Work task -
Only the lines from the one with "This screenshot has height=548, width=671." to the end of the data below should be given again, exactly as written.

Records supplied -
=======

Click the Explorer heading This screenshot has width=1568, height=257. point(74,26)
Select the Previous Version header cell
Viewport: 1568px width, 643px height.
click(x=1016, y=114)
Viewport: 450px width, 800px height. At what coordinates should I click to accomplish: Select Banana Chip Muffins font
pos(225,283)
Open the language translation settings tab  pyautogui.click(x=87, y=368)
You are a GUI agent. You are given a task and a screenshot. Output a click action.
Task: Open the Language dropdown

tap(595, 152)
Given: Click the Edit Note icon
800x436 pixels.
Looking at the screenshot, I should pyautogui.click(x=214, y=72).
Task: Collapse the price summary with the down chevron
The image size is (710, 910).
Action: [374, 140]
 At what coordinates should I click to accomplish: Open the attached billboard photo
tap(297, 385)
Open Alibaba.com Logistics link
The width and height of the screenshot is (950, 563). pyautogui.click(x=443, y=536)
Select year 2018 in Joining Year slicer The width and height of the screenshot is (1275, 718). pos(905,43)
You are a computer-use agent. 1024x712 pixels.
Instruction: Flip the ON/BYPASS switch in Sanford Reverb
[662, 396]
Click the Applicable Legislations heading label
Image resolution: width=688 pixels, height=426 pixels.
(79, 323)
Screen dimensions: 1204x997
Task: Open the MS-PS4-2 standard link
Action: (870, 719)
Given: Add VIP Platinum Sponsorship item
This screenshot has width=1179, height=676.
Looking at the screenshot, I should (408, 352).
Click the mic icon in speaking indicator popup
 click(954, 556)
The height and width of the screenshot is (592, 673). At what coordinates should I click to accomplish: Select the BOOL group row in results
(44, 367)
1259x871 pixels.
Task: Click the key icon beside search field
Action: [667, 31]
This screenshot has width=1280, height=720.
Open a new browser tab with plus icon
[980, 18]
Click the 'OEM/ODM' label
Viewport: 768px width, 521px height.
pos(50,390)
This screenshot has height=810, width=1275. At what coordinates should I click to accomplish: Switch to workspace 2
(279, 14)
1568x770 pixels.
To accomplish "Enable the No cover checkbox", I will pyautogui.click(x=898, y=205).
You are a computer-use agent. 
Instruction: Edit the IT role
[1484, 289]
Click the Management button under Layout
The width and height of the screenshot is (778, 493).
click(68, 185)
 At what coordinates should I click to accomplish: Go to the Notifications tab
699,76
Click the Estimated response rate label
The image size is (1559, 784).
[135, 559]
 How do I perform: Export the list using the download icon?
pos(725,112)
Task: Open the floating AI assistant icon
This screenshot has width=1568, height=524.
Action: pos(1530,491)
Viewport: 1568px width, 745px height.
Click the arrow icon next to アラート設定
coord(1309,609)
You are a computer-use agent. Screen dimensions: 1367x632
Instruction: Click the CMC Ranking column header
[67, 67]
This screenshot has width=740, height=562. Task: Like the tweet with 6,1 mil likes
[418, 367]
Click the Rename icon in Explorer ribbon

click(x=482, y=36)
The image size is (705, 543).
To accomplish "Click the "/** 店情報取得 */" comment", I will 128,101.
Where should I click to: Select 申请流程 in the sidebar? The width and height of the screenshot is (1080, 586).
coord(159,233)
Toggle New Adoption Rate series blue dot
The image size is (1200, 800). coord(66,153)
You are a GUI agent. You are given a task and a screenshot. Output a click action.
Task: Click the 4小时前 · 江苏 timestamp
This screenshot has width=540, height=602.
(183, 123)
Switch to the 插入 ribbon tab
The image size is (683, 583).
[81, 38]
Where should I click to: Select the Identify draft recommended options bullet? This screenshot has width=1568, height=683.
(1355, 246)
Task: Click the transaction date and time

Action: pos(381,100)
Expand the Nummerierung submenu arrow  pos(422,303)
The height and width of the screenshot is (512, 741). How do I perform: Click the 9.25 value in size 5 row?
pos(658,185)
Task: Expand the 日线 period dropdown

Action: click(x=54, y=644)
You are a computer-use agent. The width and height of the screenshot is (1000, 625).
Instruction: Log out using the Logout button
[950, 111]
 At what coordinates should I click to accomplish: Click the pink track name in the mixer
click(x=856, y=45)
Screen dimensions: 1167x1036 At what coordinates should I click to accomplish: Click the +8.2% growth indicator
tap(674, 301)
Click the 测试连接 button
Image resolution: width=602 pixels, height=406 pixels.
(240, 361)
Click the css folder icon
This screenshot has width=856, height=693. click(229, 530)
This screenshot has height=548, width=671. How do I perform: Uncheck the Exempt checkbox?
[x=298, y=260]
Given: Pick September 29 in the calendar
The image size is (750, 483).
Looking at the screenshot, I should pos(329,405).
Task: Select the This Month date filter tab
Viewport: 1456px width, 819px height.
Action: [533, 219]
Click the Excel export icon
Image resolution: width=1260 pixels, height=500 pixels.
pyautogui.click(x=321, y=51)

=======

Solution to the problem -
This screenshot has height=548, width=671. How do I perform: Uncheck the Exempt checkbox?
[x=298, y=260]
Given: Pick September 29 in the calendar
The image size is (750, 483).
Looking at the screenshot, I should pos(329,405).
Task: Select the This Month date filter tab
Viewport: 1456px width, 819px height.
Action: [533, 219]
Click the Excel export icon
Image resolution: width=1260 pixels, height=500 pixels.
pyautogui.click(x=321, y=51)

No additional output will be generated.